■ Task brief
I need the number of lines in the listing below that contain "agent", and only that number.
--- Working data Enclosed Below ---
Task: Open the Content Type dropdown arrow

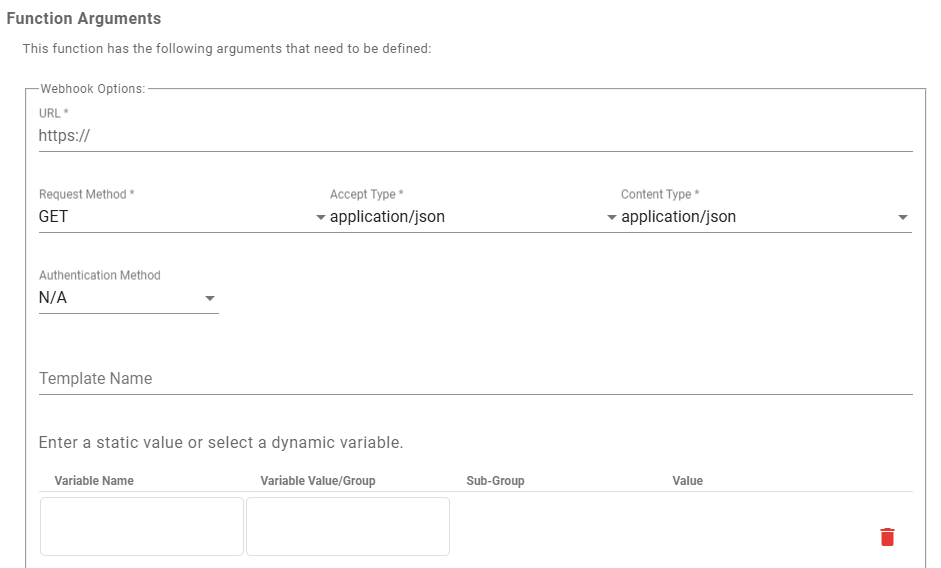Action: click(x=903, y=217)
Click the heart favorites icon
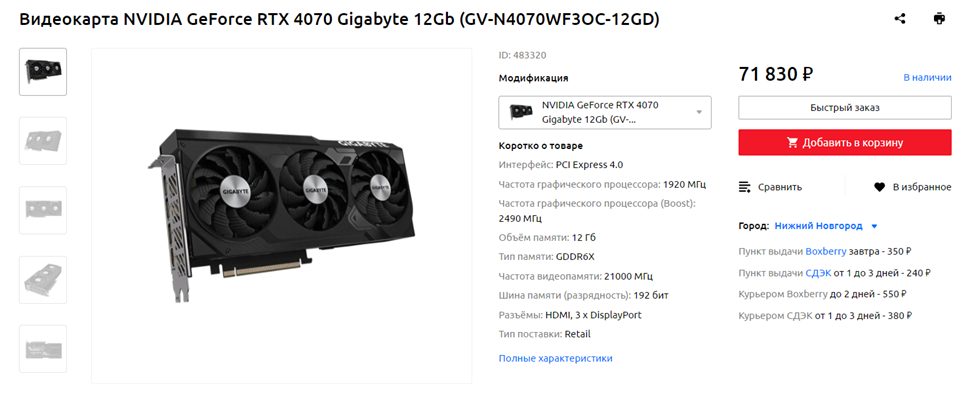 [879, 187]
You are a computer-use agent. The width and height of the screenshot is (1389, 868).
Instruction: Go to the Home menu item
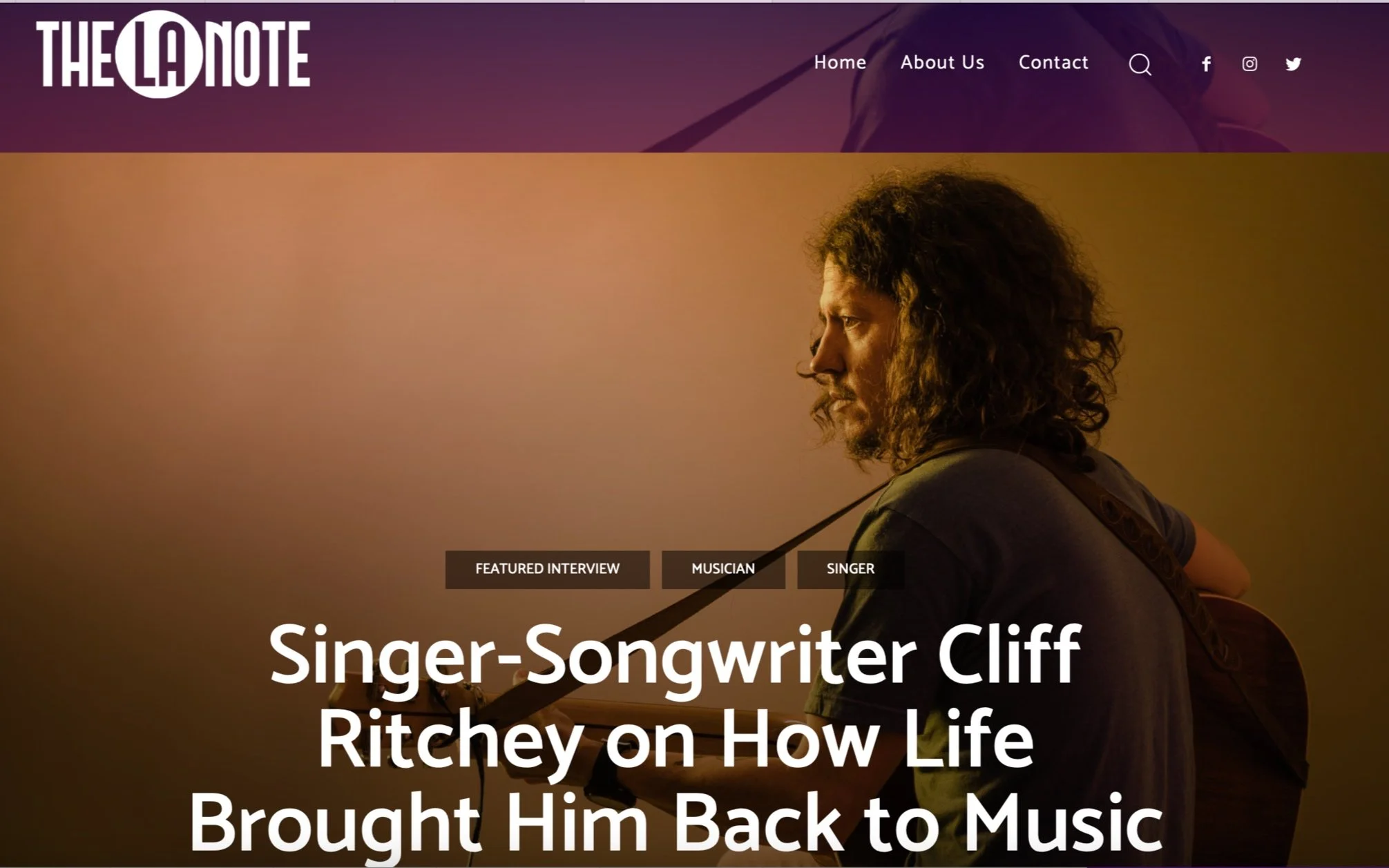click(840, 62)
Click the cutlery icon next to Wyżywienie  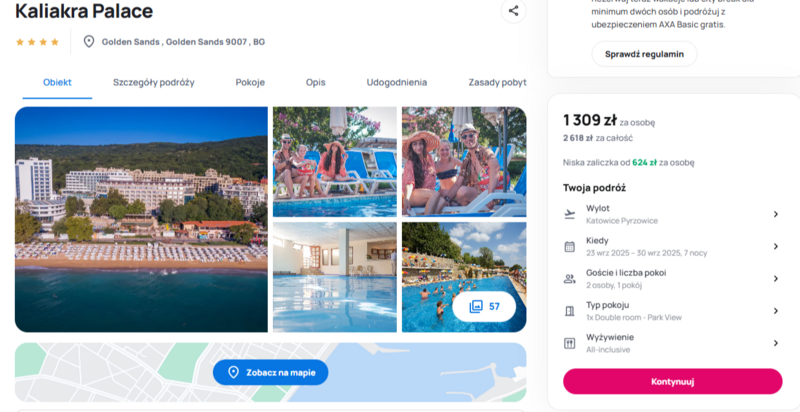pyautogui.click(x=569, y=343)
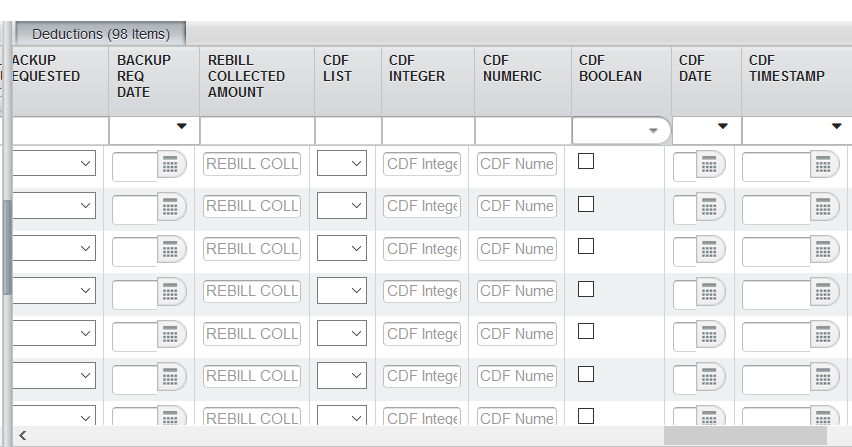Click the CDF Numeric column header

tap(512, 76)
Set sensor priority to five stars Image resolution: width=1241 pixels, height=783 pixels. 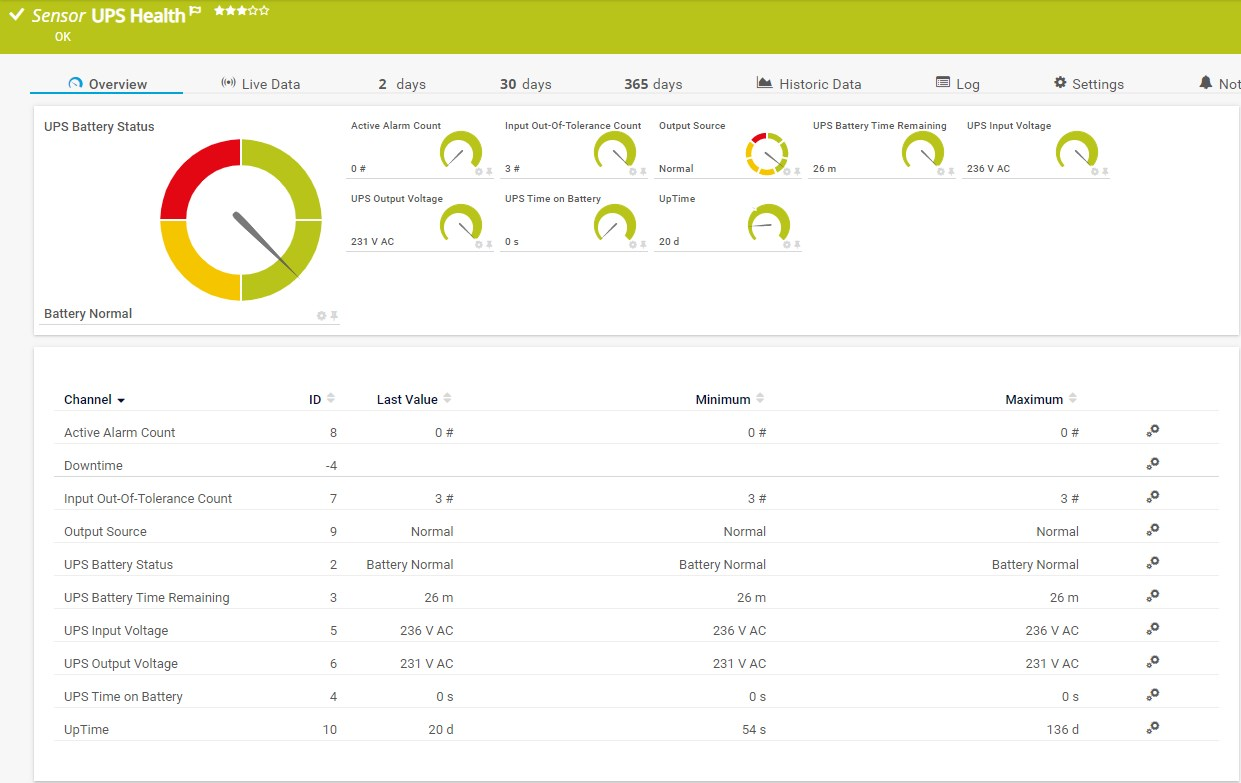coord(265,11)
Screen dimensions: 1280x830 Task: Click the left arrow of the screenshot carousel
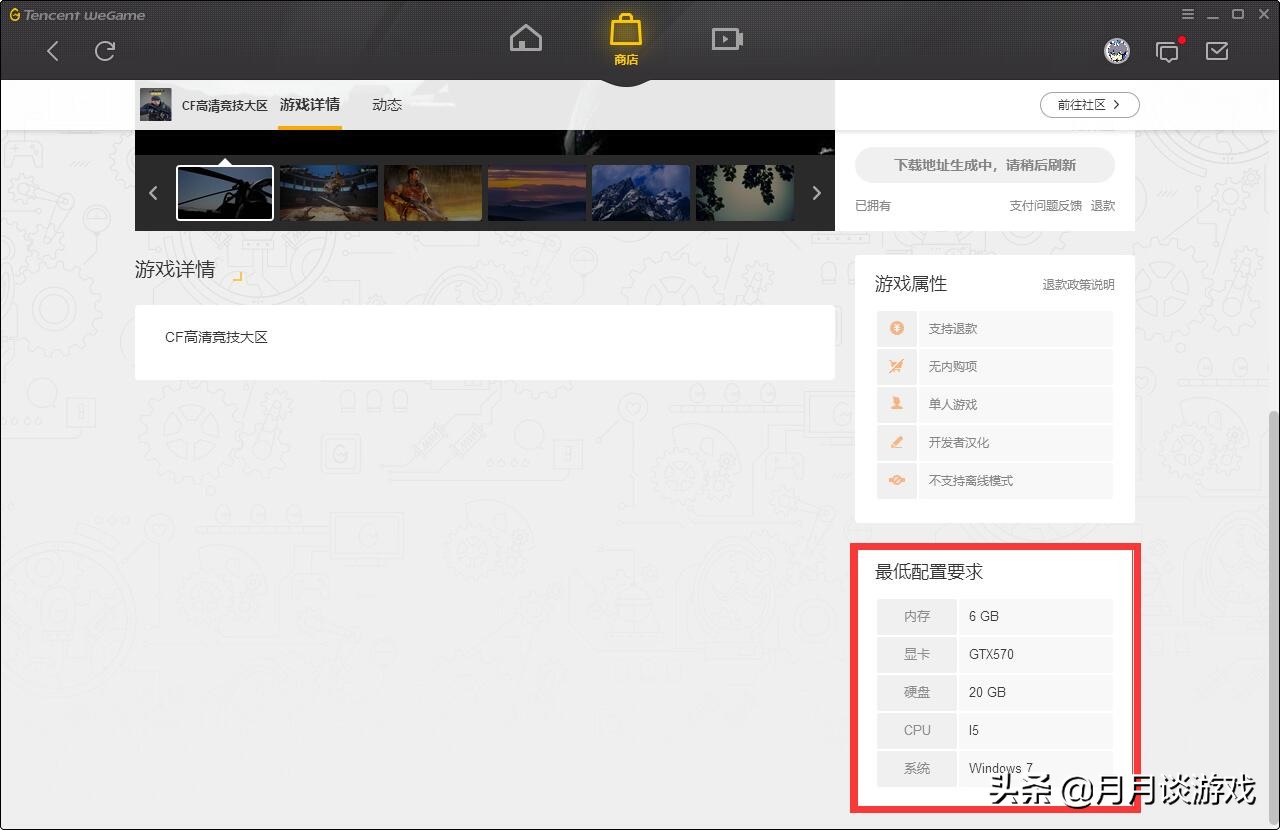[153, 192]
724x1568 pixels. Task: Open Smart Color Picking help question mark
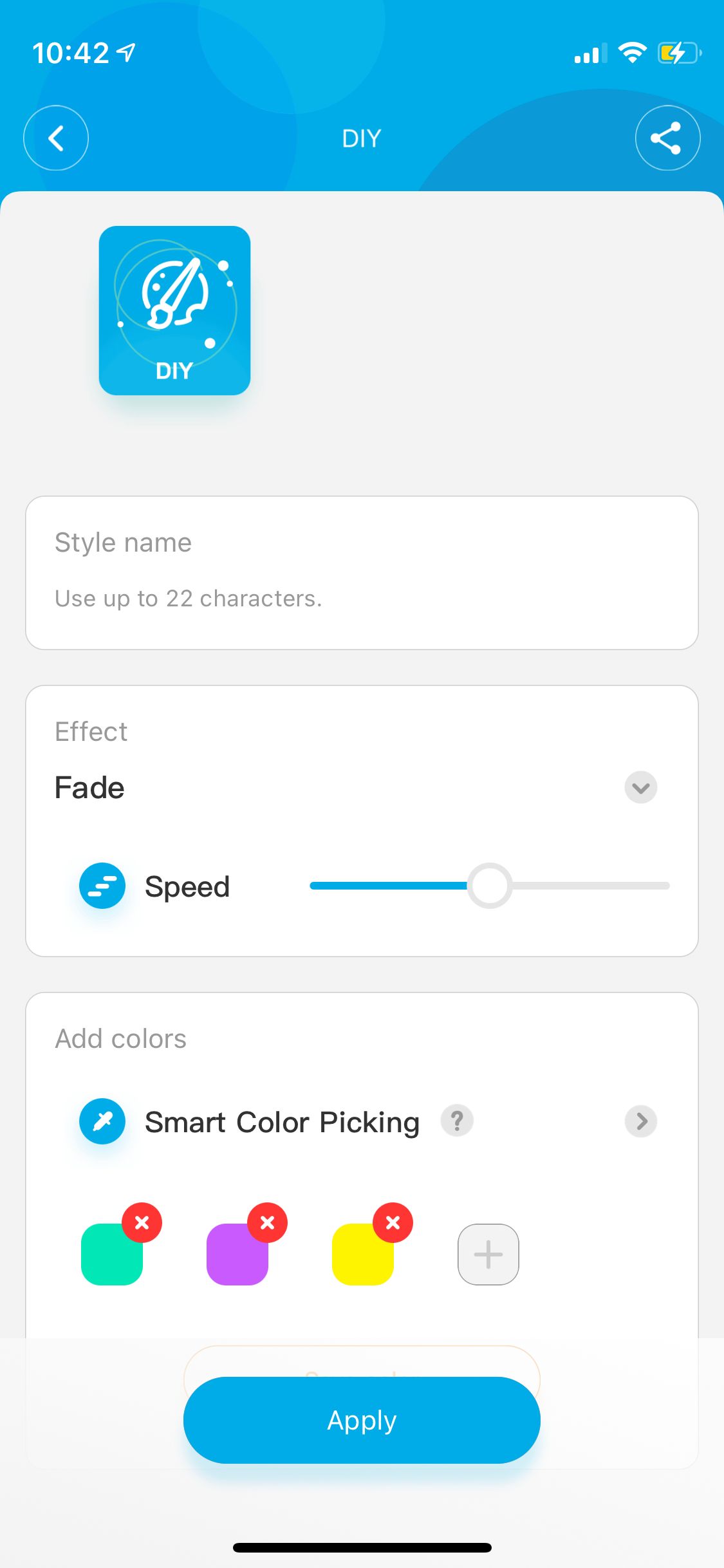(x=457, y=1121)
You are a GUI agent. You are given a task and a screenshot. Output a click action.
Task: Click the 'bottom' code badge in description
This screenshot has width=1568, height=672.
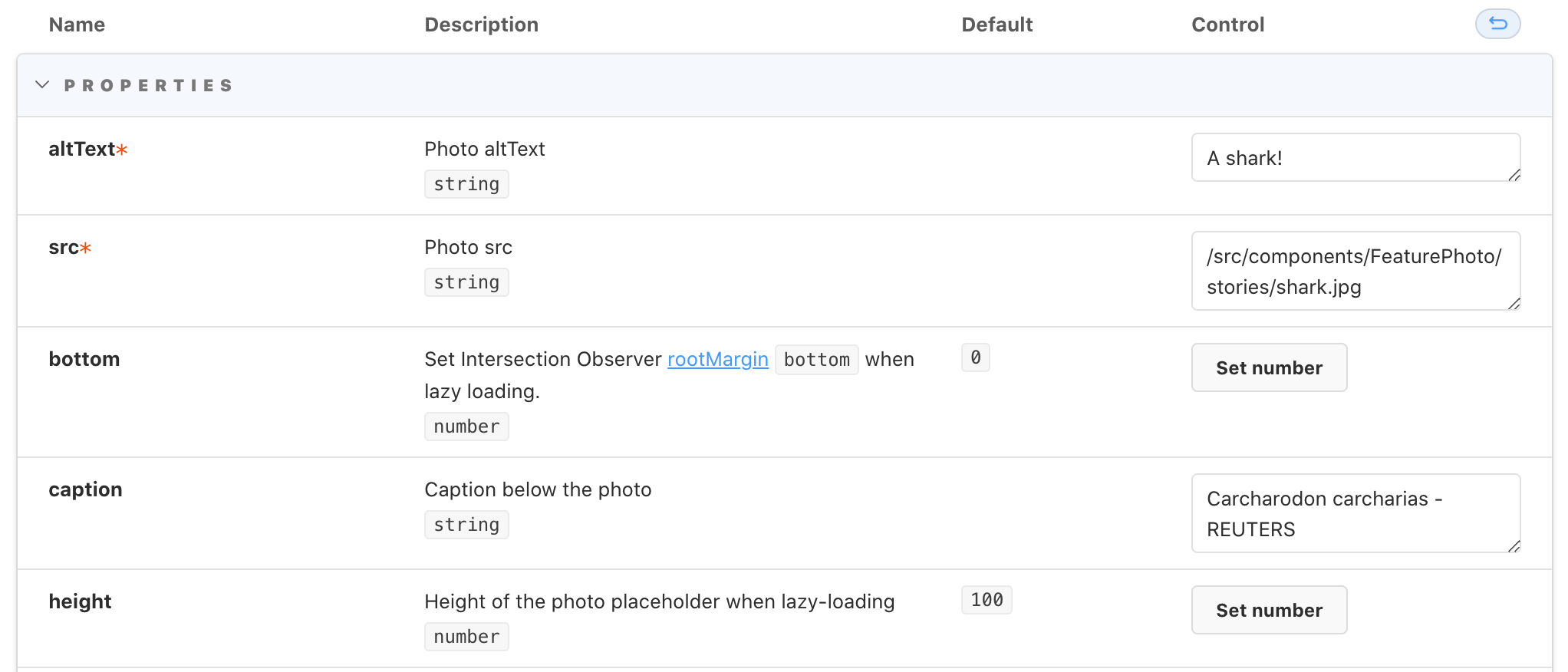pos(816,360)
--- End of Enclosed Working data ---
■ The completed task
2